** Opening Data excerpts block **

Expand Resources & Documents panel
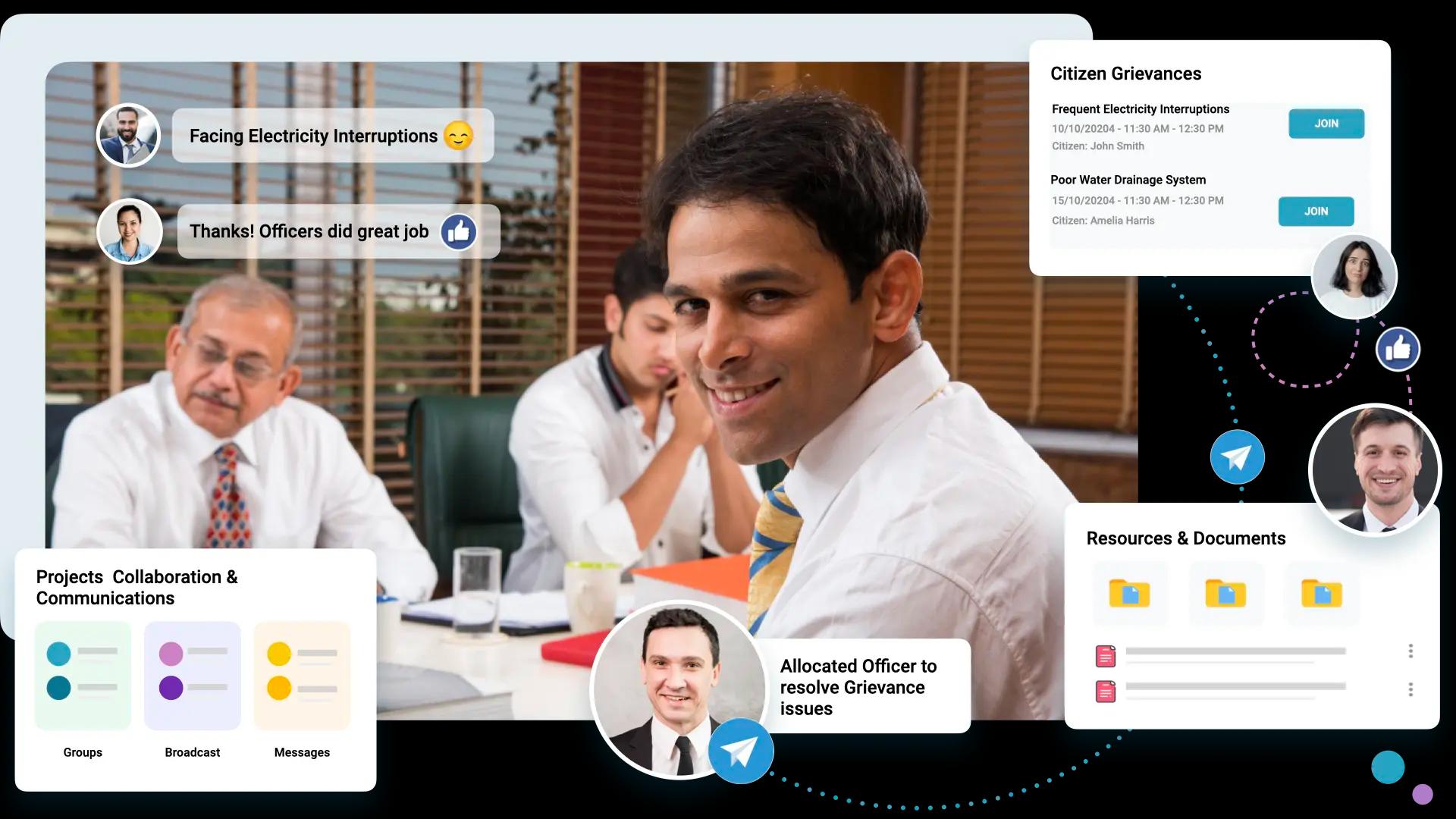Screen dimensions: 1456x819 [1186, 537]
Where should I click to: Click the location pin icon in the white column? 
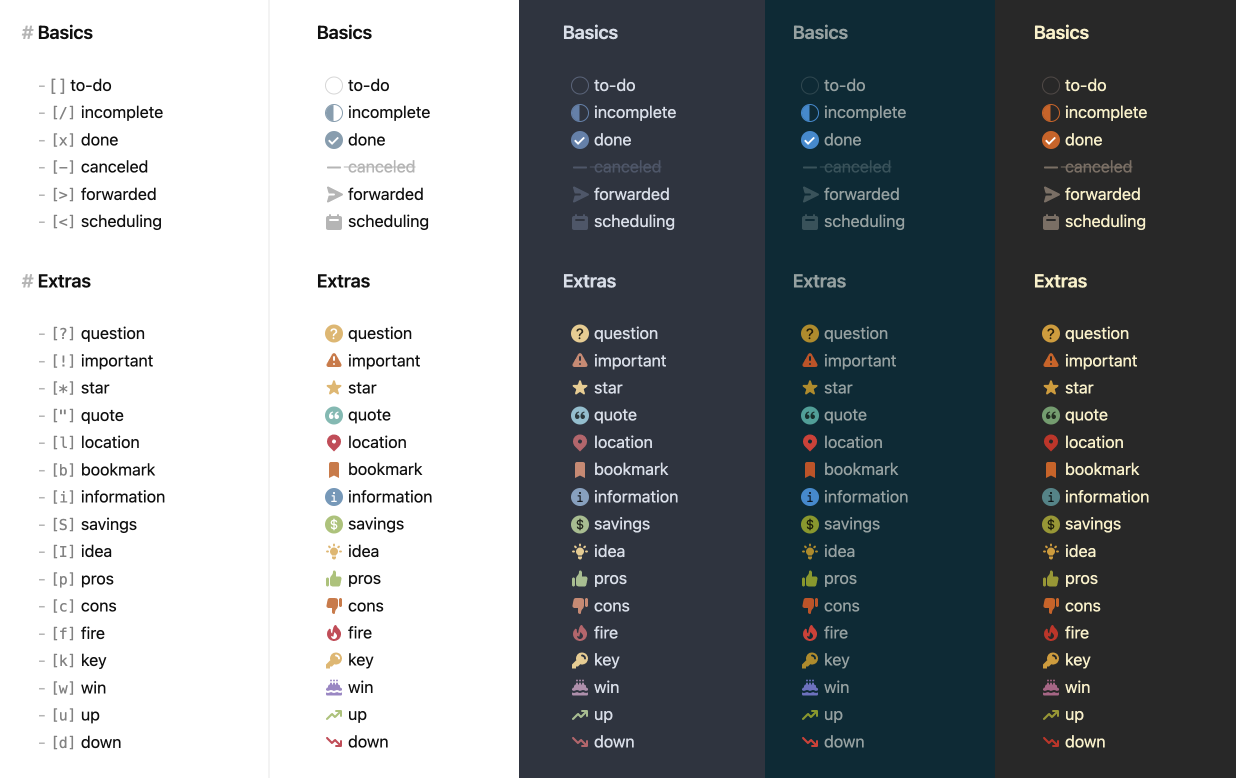coord(334,443)
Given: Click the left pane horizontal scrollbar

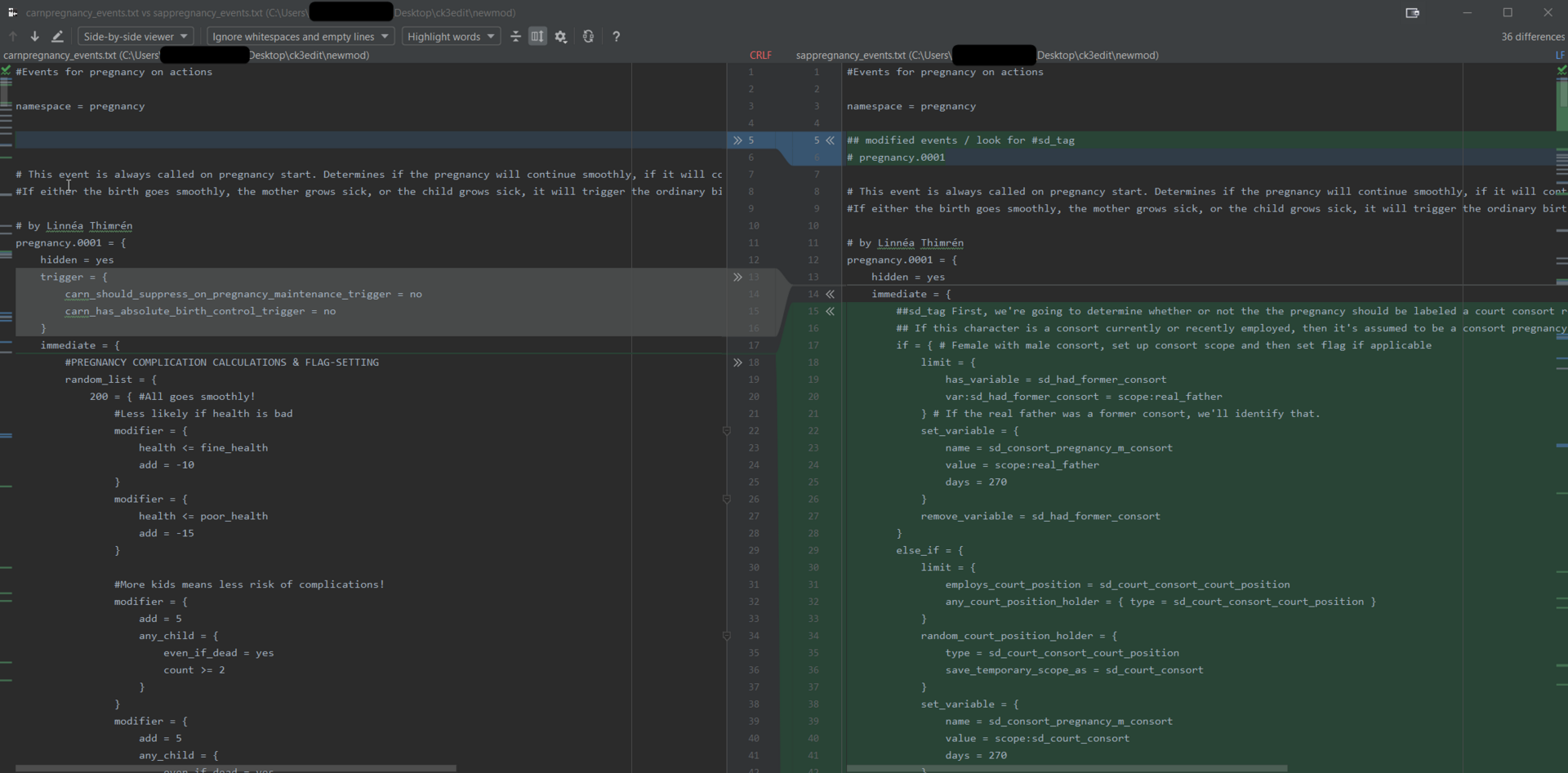Looking at the screenshot, I should [x=235, y=768].
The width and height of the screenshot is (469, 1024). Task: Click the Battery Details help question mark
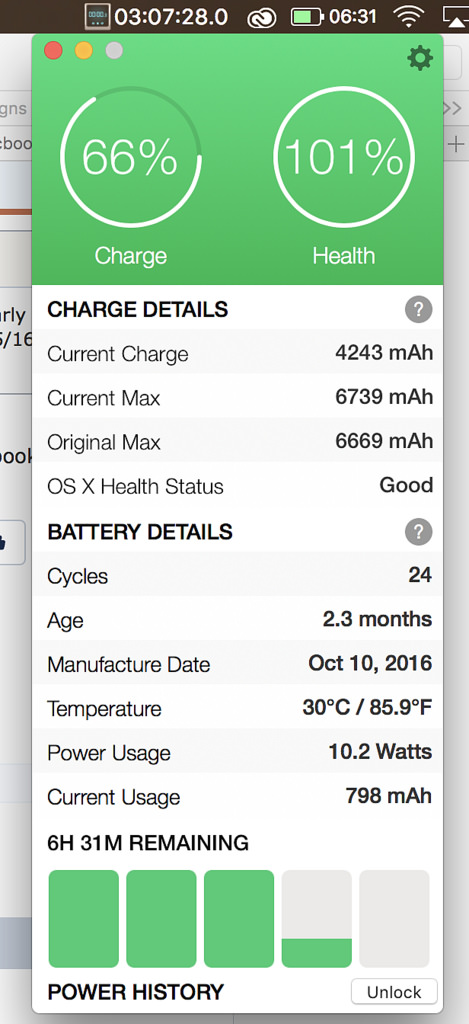(418, 532)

** Closing Data excerpts block **

Set the data above down again exactly as given, with no pictures.

Expand Resources & Documents panel
Screen dimensions: 1456x819 [1186, 537]
Where should I click to: Click the location pin icon in the white column? 
coord(334,443)
Given: Click the left pane horizontal scrollbar

Looking at the screenshot, I should [x=235, y=768].
The width and height of the screenshot is (469, 1024). Task: Click the Battery Details help question mark
(418, 532)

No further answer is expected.